Sam Woodruff: Feb 28, 1949-Nov 12, 2012

20 November 2012 Interviews & Editorials 29

Editor's Note: This tribute was written by George Fischer, Sam Woodruff's partner for many years. George sent us the photo of him and Sam. The other photos here were taken from Sam's Facebook page, including the banner above, a photo that Sam commented on by saying, "This is a picture of a happy man!!!" (April 18 at 8:03pm). The photo with the children below is Sam with his grandchildren, Jack and Anna Wallace, who he loved dearly. The photo to the left is a photo of a display of Sam's art. If you would like to add anything here, we welcome your comments and condolences on this page. Sam will be missed by the Merida community.

***

Sam Warren Woodruff was murdered early Monday morning on the 12th of November. He died a violent death that should never be the fate of anyone let alone a gentle and trusting soul like him.

Sam was one of those rare individuals who never said anything bad about anyone, never lifted a finger to hurt anyone and always thought the best of everyone. I have gathered my thoughts about this man and I am honored to be able to share them with you.

To my good friend Sam:

I thought of you today when the sun came up. Actually, I have thought of you ever day for nearly 20 years. We have lived and loved together as brothers and shared so many good things in life. You enriched my life and of my mother, Maria Luisa also. You cared for her as a son and made a great difference in her life as you did in mine.

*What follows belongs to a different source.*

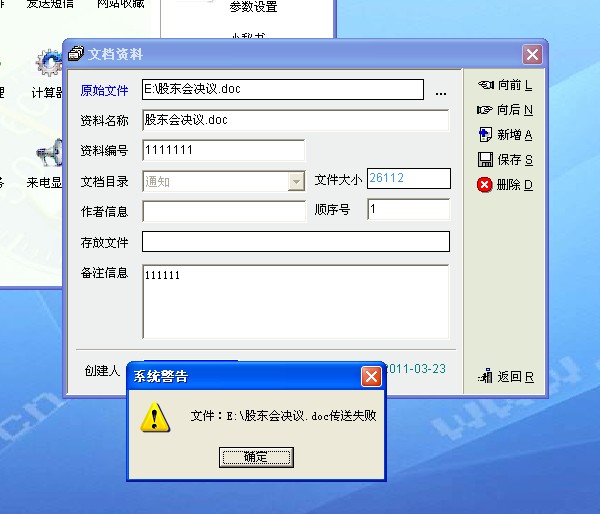Screen dimensions: 600x514
Task: Click the 向后 N navigation button
Action: click(505, 110)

You and I, we were so different in so many ways Sam. We had difficult times, but, our friendship survived. You pushing me to open up, to relax, to take in all the wonderful fun things in life. To run and scream and shout with abandon. And me, trying to rein you in a bit, coming behind you to collect some of the things you scattered in the wind. Always, looking ahead to see if there was something in the road that would hurt you. You up front, smiling and laughing, and urging me on to run.

You are gone now. Some nameless and shameless person took away your life, your future and our joy. Well, nothing can hurt you again Sam and my job looking after you is almost done.

You leave behind a host of friends who love and care for you… your legacy is your smile, your gentleness and your complete honesty with those in your life. A friend once asked you how you would like to be remembered, you said, “I want to be remembered as an eccentric old artist.”

That you were, my dear Sam. You lived life to it's fullest and enriched the many lives you touched during your 63 year journey.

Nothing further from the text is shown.